For GPs in practices that serve patients with firearms licences — particularly rural and regional practices where licence prevalence is higher — the recommendation is to track this policy development actively. The Victorian government has accepted the Rapid Review. The design of the implementing legislation is the live work, and RACGP’s input to that process is the relevant channel.

For patients with firearms licences and mental health histories: the system is changing, but the therapeutic argument for engaging honestly with your GP remains strong. A treating clinician who has your full clinical picture can support treatment, provide documentation for a restoration pathway if needed, and advocate for you in a way a licensing authority cannot. The consultation room is still in your interest.

This is general health information, not personal clinical advice.


Verdict

Verdict: maybe — watch this.

The Victorian government accepted the Rapid Review recommendations in May 2026. The coronial inquest has added momentum. Implementation details — the clinical framework, notification protections, restoration pathways, scope of assessment — will determine whether this reform strengthens population safety without creating a chilling effect on honest clinical disclosure. Worth following closely for any GP in general practice, and for any patient managing mental health in the context of firearms ownership.

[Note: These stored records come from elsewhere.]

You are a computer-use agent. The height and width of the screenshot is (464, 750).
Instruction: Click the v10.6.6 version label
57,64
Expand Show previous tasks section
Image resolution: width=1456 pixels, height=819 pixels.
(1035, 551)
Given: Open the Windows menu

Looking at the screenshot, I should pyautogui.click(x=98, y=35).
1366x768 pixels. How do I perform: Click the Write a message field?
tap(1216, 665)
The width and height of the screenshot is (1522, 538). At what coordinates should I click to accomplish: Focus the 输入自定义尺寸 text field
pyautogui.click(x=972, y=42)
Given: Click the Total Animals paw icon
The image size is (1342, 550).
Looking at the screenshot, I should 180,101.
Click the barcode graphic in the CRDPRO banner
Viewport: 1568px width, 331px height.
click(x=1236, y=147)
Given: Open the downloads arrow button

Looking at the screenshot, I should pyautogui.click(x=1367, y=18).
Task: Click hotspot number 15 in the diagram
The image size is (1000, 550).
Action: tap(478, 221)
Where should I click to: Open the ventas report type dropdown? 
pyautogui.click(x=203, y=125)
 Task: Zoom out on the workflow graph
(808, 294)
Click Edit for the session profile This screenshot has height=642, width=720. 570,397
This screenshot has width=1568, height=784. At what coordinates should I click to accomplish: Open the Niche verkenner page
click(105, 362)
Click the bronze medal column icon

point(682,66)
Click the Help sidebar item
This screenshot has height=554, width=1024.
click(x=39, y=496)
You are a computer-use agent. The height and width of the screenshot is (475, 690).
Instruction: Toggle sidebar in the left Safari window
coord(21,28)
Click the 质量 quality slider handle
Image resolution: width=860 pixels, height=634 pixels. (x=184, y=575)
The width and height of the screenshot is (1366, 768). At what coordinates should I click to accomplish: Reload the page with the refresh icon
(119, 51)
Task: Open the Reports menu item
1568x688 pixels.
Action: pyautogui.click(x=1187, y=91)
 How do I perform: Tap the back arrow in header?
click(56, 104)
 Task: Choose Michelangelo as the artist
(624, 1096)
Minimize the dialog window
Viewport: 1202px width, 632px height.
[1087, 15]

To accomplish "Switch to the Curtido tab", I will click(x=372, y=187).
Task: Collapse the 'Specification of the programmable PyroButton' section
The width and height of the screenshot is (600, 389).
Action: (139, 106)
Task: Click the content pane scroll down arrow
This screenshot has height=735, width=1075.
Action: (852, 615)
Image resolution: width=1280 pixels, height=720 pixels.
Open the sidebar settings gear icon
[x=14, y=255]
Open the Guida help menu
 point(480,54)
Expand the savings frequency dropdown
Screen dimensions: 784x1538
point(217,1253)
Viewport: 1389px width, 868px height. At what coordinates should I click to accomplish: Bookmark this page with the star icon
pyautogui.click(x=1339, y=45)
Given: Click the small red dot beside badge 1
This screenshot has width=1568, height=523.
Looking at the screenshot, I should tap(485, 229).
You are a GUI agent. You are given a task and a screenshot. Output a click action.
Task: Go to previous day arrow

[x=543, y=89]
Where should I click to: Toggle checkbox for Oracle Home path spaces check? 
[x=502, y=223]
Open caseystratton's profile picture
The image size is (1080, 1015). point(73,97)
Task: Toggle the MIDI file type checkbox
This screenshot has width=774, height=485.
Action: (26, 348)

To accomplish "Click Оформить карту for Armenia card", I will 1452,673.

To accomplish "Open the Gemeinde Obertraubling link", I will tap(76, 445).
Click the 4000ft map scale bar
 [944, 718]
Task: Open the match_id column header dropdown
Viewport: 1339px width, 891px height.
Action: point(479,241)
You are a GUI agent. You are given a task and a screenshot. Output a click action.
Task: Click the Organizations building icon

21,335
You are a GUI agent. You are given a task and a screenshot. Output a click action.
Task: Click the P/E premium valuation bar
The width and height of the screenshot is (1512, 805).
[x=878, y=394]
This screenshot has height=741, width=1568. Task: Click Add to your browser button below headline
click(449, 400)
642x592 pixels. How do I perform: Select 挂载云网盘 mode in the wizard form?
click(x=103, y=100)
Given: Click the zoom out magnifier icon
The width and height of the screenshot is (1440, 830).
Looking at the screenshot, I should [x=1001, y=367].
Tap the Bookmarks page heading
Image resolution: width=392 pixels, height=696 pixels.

If you or someone you know is struggling, support is available 24/7: Lifeline 13 11 14 · Beyond Blue 1300 22 4636 · 13YARN 13 92 76.


Sources cited

  1. Coronial inquest renews push for GP checks in firearms licensing — Medical Republic
  2. Rapid Review into Victoria’s Firearms Laws — Department of Justice and Community Safety

Frequently asked questions

  • Do GPs have to report a patient's mental health status to firearms licensing authorities now?

    Currently in Victoria, there is no mandatory GP reporting obligation for firearms licensing — the system relies on applicant self-disclosure. The Rapid Review recommendations accepted by the Victorian government in May 2026 propose establishing notification pathways for GPs and psychologists, but the legislation implementing this has not yet been passed. Western Australia has already enacted similar provisions. How the Victorian framework will be designed — including what protections exist for clinicians and what criteria define 'unfit' — is still being developed.

  • How does this affect GP-patient confidentiality?

    RACGP Victoria has specifically flagged the risk that mandatory or voluntary notification pathways could create a chilling effect on clinical disclosure. If patients know that disclosing mental health concerns might trigger licence removal, some will withhold that information. This is a documented pattern in other mandatory reporting contexts. The RACGP's position is that the framework design — including narrow criteria, clinician protections, and clear restoration pathways after treatment — matters enormously for whether the reform helps or harms the therapeutic relationship.